On D Day, June 6, 1944, Sabin was commander of Assault Convoy, Force 0, on the attack on Normandy. In particular, he commanded the Gunfire Support, Eleventh Amphibious Force, which was a convoy of more than 250 small craft that he had organized and trained. Under severe enemy fire, the convoy successfully landed onto Omaha Beach. Afterwards, he was in charge of the establishment of a Naval Base on the Normandy Coast and the unloading of all ships and craft in his assigned area. For these two leadership efforts, Sabin was awarded a Gold Star in lieu of a second Legion of Merit. In addition, Sabin was awarded Britain's Distinguished Service Order and the French Croix de Guerre with Gold Star.

==Post War Activity==

Sabin was promoted to Rear Admiral and Flag officer in 1948.

During the Korean Conflict, Sabin served on the joint staff of Gen. Mark W. Clark, Commander in Chief of the U.S. Army Forces Far East. During that time, Sabin's flagship was the USS Eldorado. In 1954, Sabin received the Army Distinguished Service Medal and the Order of Military Merit (South Korea).

Sabin played crucial organizational roles in at least two significant humanitarian operations. In 1954-55’s Operation Passage to Freedom, Sabin led Task Force 90, the naval evacuation of 310,000 people, 7600 vehicles, and 66,000 tons of U.S.-origin military equipment from Communist-controlled North Vietnam to French-backed South Vietnam; these people included Vietnamese civilians and soldiers as well as non-Vietnamese members of the French army.
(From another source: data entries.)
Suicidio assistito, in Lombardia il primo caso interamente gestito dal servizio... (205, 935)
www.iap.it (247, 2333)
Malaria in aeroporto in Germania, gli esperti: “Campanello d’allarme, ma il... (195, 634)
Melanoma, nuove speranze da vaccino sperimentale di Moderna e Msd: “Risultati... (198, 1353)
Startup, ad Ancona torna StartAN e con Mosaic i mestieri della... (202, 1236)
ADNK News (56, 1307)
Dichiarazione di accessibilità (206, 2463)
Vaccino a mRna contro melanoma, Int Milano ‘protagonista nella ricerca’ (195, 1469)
For this service, he received a Navy Distinguished Service Medal, a Presidential Citation from Vietnamese President Ngo Dinh Diem and the French Legion of Honor.

A few weeks after the Vietnamese evacuation, Sabin and his crew traveled aboard his flagship, the USS Estes, to the Dachen Islands and became involved in the First Taiwan Strait Crisis. A few days before the invasion of the islands by the People’s Liberation Army, Sabin led the 5-day, around-the-clock evacuation of 14,500 Chinese nationals, 10,000 Chinese servicemen, 4000 guerilla fighters, and 40,000 tons of material.

In 1955-56, Sabin served as Commandant of the Potomac River Naval Command and Superintendent of the Naval Gun Factory in Washington, D.C. For these efforts, he received another Navy Distinguished Service Medal.

In 1956, Sabin was promoted to Vice Admiral.

Between 1957 and 1961, Sabin served as Chief of Staff to NATO’s Supreme Allied Commander Atlantic. For this effort, he received a Second Gold Star in lieu of a third award of the Navy Distinguished Service Medal.

Vice Admiral Sabin retired from active service in 1961.